SIMPLESMENTE A FÉ

            A dualidade do ser humano, dividido que está entre corpo e alma, matéria e espirito, faz dele um animal acuado. Parece exagero, mas é exatamente assim que muitos transitam pela vida, divididos que estão nessa busca desenfreada da própria verdade. Crer ou não crer. Eis a questão.

            Essa era a questão central das pregações do grande místico Paulo de Tarso, o apóstolo dos gentios. Fez da doutrina da dúvida a teologia da verdade. Do crucificado o ressuscitado. Da fé ilícita a mais pura das certezas. Da lógica racional a racionalidade em pessoa, na pessoa dum mestre com o qual não conviveu, pessoalmente ao menos. Mas sempre falou do Mestre como alguém que lhe era íntimo, de quem recebia as revelações; desvendava-lhe os mistérios da fé com naturalidade sem igual. Procurava decifrar os mistérios com a simplicidade das palavras que lhe eram reveladas, com a sabedoria que inundava sua mente aberta aos mistérios da própria fé.

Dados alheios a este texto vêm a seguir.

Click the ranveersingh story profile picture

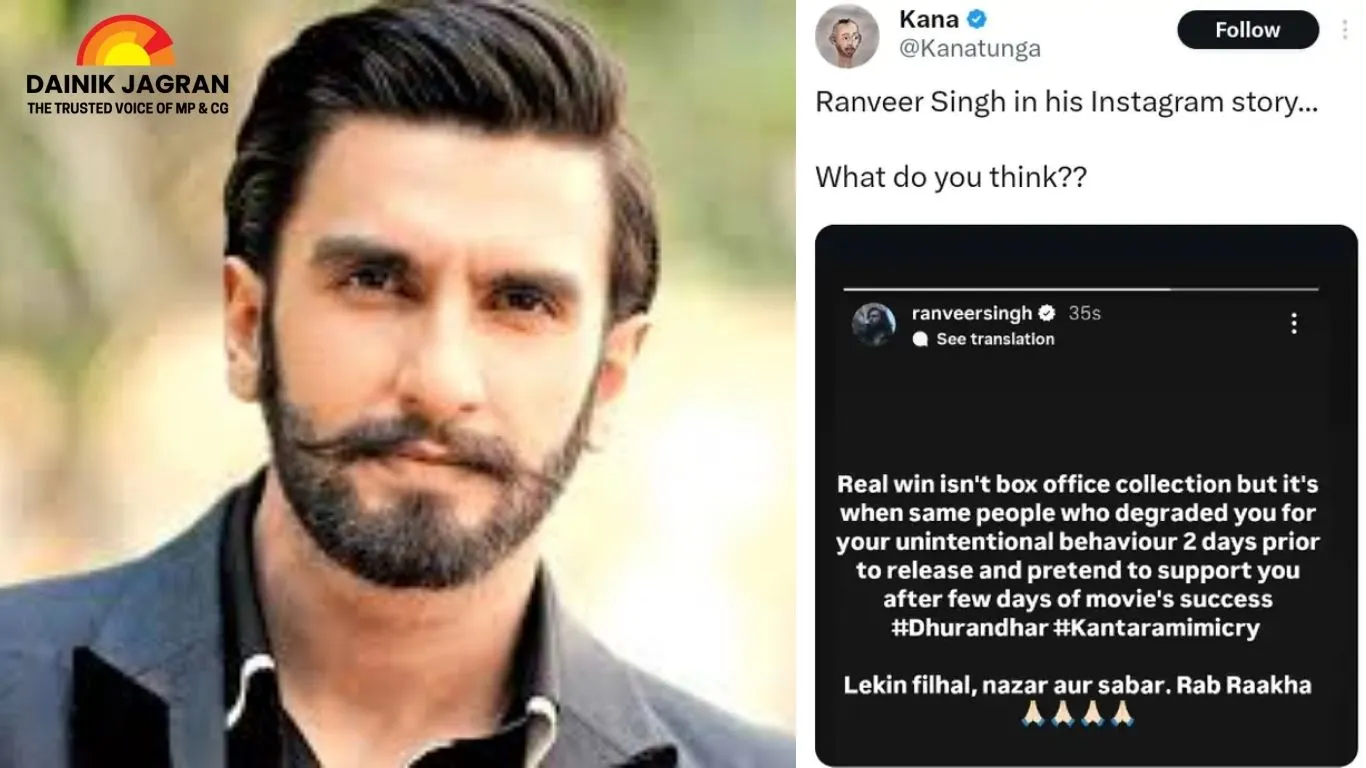873,325
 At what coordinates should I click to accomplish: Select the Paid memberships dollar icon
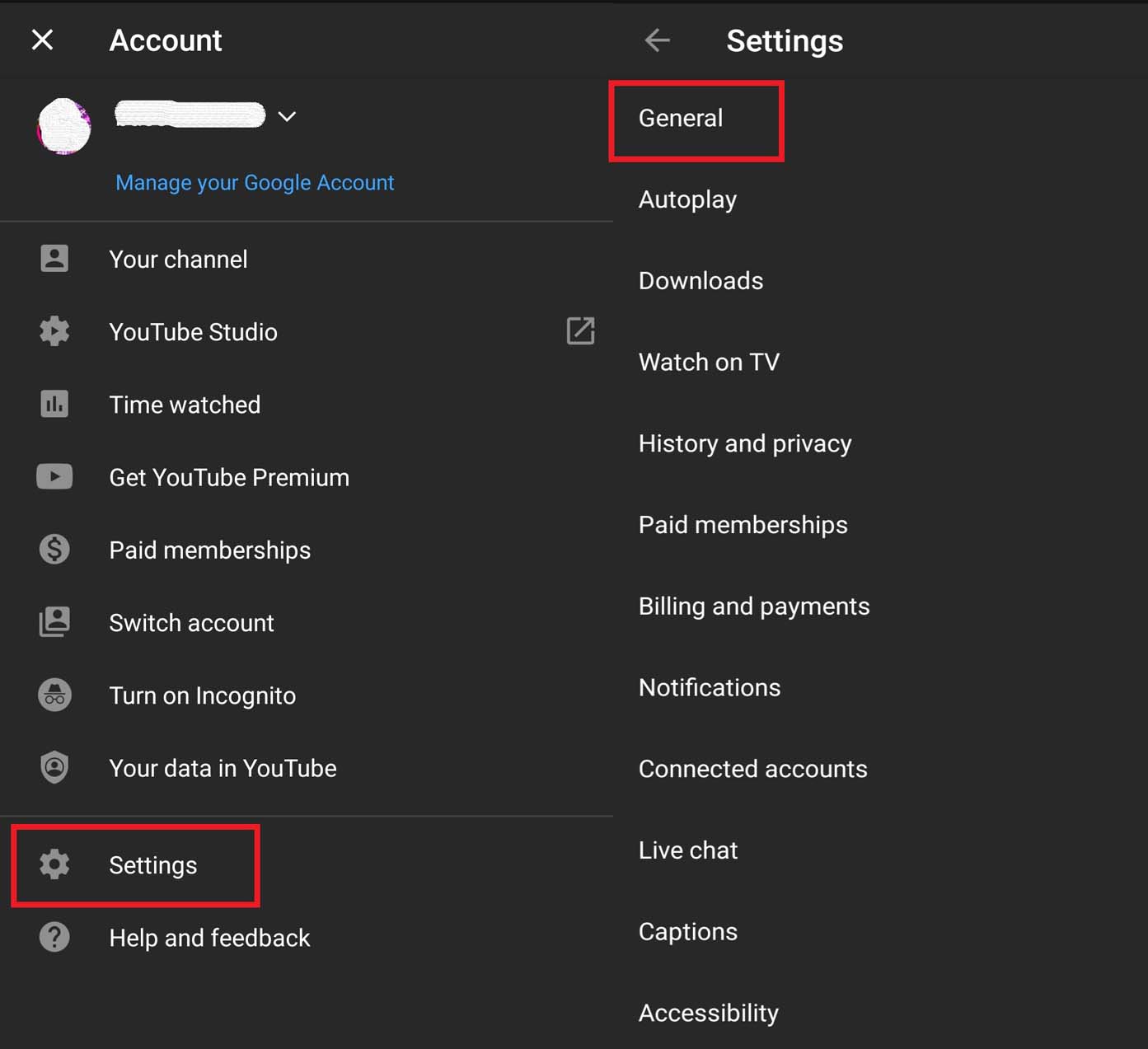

            Talvez seja esse o segredo que ainda não desvendamos dentro da realidade assaz materialista do mundo moderno. Procuramos muito, mas nada achamos de concreto quando a questão ultrapassa essa realidade tangível e limitada da matéria que somos. A doutrina budista, por exemplo, tenta justificar essa busca. Sidarta, um dos seus pregadores, assim pensava: “Procurar significa ter uma meta. Mas achar significa: estar livre, abrir-se a tudo, não ter meta alguma”. Então, quem encontra o caminho da verdade é alguém livre, até mesmo de um objetivo de vida? Pensar assim é perigoso. O próprio formulador dessa questão a rejeita: “Pode ser que tu, ó Venerável, sejas realmente um buscador, já que, no afã de te aproximares da tua meta, não enxerga certas coisas que se encontram bem perto dos teus olhos”.  Verdade nua e crua.

            O livre arbítrio justifica essa busca humana. A razão de sua fé é inerente aos sonhos de liberdade. Dizia Paulo: “Tudo é permitido, mas nem tudo é oportuno. Tudo é permitido, mas nem tudo edifica. Ninguém busque o seu interesse, mas o do próximo” (1Cor 10, 23-24). Eureka! O segredo está aqui, bem aos nossos olhos, realmente. Tudo nos é permitido, se considerarmos os direitos, as necessidades, os interesses, desejos e ideais do outro, daquele que caminha conosco, nossos próximos… Aquilo que fazemos em benefício dos semelhantes é que vai dignificar e justificar nossas ações de edificação e aprimoramento da fé que dizemos ter. Ter fé é construir a solidariedade, edificar a fraternidade entre nós. Para tanto, tudo nos é permitido.

            A ilicitude está no egoísmo de não dividir esse aprendizado de vida. Partilhar a fé é o primeiro ato de quem busca praticar o que de graça recebeu. “Eu recebi do Senhor o que vos transmiti”, justificava o apóstolo ao partilhar o pão eucarístico, o centro de sua fé voltada também aos irmãos mais fracos. Dizia a respeito: “Esta é a razão por que entre vós há muitos adoentados e fracos e muitos mortos” (1 Cor 11,30). Sem a partilha da fé, sem o pão da Vida presente e renovado nas nossas liturgias diárias, sem a divisão deste como centro da fé que nos une e nos nutre, nunca alcançaremos a plenitude de uma vida digna. Continuaremos mais matéria putrefata, perecível, passageira, do que espírito transcendente de luz e esperança.  A fé não se tem gratuitamente. Se busca, se aprimora. Não vem do berço, mas nele dá seus primeiros passos. Resta saber se a mão que embala esse berço também ensina a sair dele. A enfrentar a vida, o mundo, a sociedade como instrumentos de crescimento e solidariedades humanas, nunca ninho de intrigas e defesas pessoais. A fé, sem vistas às necessidades comunitárias, sem olhos para a integridade humana e fraternidade universal, não existe. Simplesmente assim. Não é fé.